Là ou les deux premiers westerns se concentraient sur la petite histoire, sans contextualiser outre mesure, Leone place ici ses héros dans le cadre de la guerre de Sécession. Se baladant dans l’ouest américain à la recherche d’une somme faramineuse, Angel-eye, Blondin et Tuco vont être confrontés à l’horreur de la guerre, depuis les camps de prisonniers où l’on torture jusqu’aux champs de batailles aux allures de charniers en passant par les refuges/camps/hôpitaux de fortune.

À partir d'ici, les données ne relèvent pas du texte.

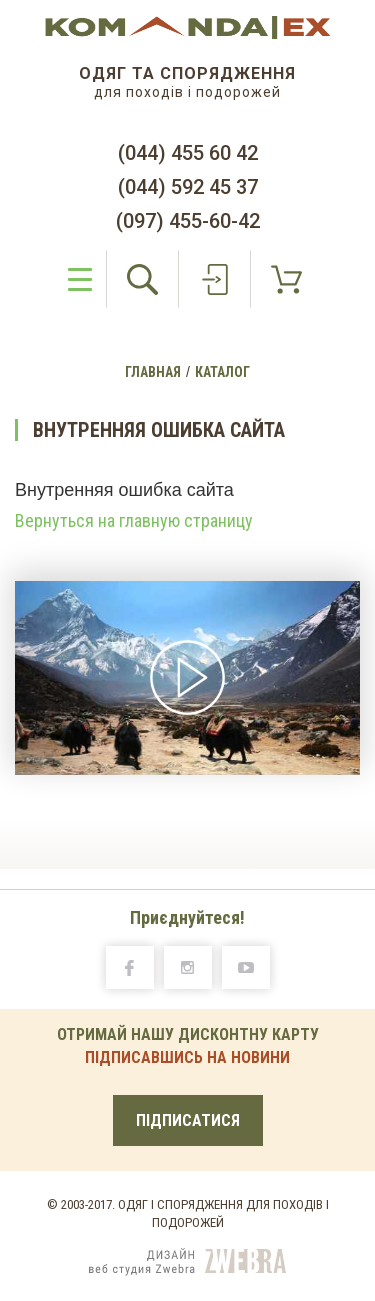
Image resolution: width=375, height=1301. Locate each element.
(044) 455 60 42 (188, 153)
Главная (153, 372)
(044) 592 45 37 (188, 187)
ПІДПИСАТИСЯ (188, 1120)
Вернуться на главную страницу (134, 521)
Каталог (222, 372)
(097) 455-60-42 (188, 221)
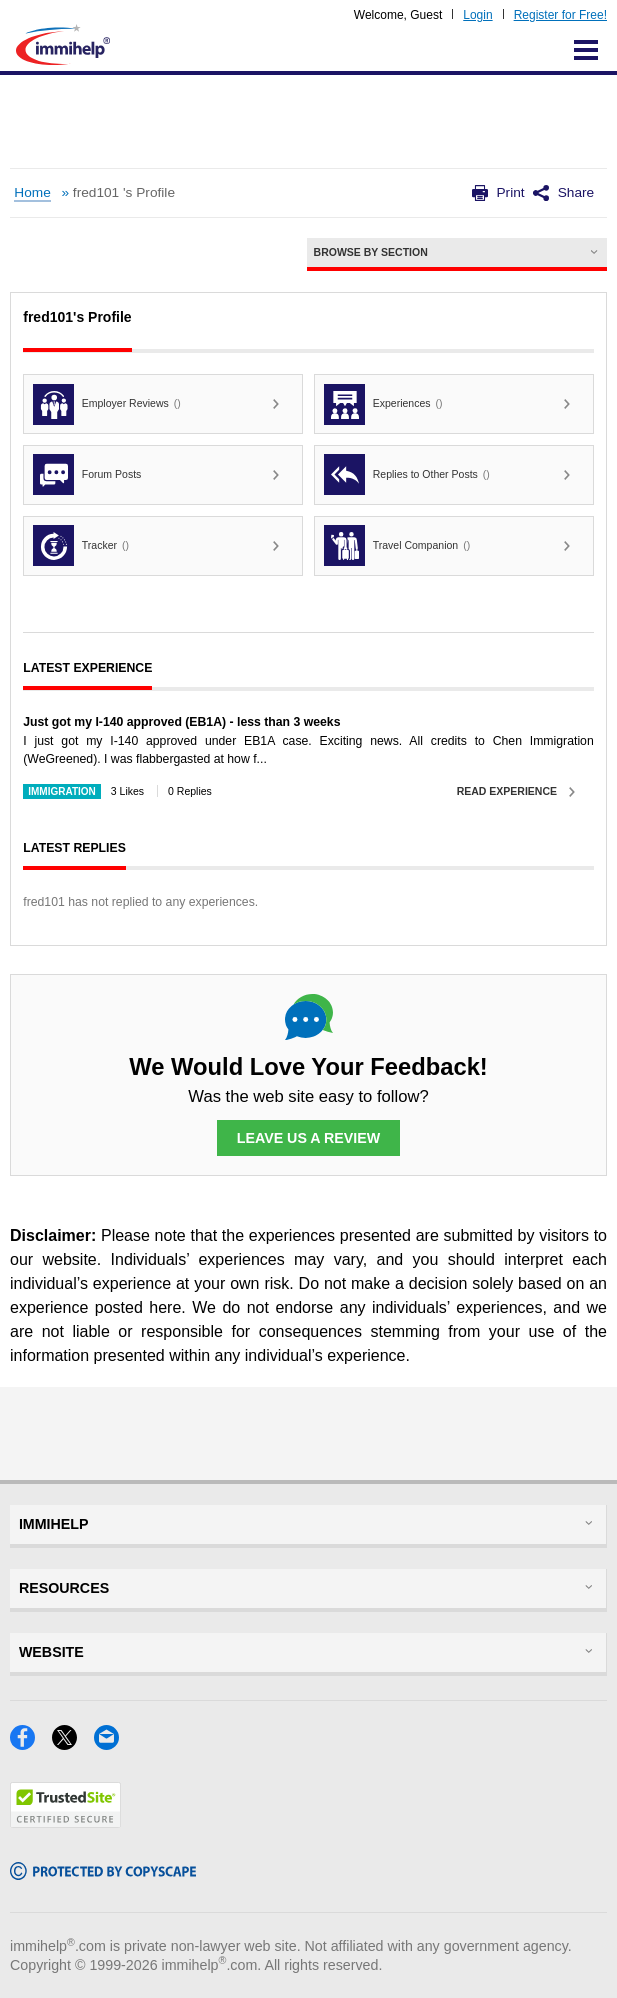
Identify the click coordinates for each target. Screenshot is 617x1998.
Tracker (81, 545)
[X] (73, 1743)
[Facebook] (31, 1743)
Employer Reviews (107, 404)
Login (477, 15)
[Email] (112, 1743)
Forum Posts (87, 474)
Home (32, 192)
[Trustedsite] (65, 1821)
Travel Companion (397, 545)
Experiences (383, 404)
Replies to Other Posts (407, 474)
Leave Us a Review (309, 1138)
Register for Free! (560, 15)
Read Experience (507, 791)
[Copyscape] (103, 1873)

Pas d’angélisme ici puisque ni les confédérés ni les yankees ne trouvent grâce aux yeux du film qui souligne plutôt l’absurdité du conflit et les morts inutiles (avec les deux assauts quotidiens pour le contrôle du pont comme meilleur exemple). Pas d’angélisme non plus dans la personnalité de Tuco, seul véritable être humain parmi les héros, qui pour canaille abjecte qu’il puisse être n’en reste pas moins parfois attendrissant, surtout lors de l’entrevue avec son frère devenu prêtre à qui il balance ses quatre vérités sur le courage la lâcheté et l’absence de choix auquel on peut être confronté quand on nait dans la misère.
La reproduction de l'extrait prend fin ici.